Material shown Block Start
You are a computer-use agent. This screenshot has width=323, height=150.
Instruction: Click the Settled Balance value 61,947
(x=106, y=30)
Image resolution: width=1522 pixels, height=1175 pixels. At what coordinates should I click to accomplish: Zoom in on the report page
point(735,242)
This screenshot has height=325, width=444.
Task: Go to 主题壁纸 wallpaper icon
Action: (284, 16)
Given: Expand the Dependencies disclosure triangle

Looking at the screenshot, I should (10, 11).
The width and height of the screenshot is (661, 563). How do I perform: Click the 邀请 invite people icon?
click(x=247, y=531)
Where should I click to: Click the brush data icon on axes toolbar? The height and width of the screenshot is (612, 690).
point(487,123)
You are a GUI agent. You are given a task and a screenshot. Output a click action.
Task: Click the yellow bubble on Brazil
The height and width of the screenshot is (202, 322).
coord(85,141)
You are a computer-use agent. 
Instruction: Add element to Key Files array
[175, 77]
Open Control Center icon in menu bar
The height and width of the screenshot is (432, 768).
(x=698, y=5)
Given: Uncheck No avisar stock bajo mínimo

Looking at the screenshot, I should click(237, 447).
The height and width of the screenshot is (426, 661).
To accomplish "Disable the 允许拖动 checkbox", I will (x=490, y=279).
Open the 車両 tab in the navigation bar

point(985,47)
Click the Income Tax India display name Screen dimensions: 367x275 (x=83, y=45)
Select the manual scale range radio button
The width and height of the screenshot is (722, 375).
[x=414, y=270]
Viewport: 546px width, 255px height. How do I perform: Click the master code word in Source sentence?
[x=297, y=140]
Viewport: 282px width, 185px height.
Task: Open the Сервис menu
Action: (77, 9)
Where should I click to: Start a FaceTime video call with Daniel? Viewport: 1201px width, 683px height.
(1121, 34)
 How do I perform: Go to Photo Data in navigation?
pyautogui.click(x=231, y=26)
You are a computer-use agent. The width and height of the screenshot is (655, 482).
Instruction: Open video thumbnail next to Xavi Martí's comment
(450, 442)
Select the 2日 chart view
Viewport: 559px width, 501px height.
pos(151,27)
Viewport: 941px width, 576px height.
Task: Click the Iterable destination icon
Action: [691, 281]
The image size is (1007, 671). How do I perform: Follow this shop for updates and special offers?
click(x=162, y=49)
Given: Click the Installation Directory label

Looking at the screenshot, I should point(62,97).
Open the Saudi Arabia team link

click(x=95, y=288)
Material shown Block End
Brief: From the line containing "Instruction: Open video" to the final line above, output everything. Change nothing and add nothing.

Answer for the task:
Instruction: Open video thumbnail next to Xavi Martí's comment
(450, 442)
Select the 2日 chart view
Viewport: 559px width, 501px height.
pos(151,27)
Viewport: 941px width, 576px height.
Task: Click the Iterable destination icon
Action: [691, 281]
The image size is (1007, 671). How do I perform: Follow this shop for updates and special offers?
click(x=162, y=49)
Given: Click the Installation Directory label

Looking at the screenshot, I should point(62,97).
Open the Saudi Arabia team link

click(x=95, y=288)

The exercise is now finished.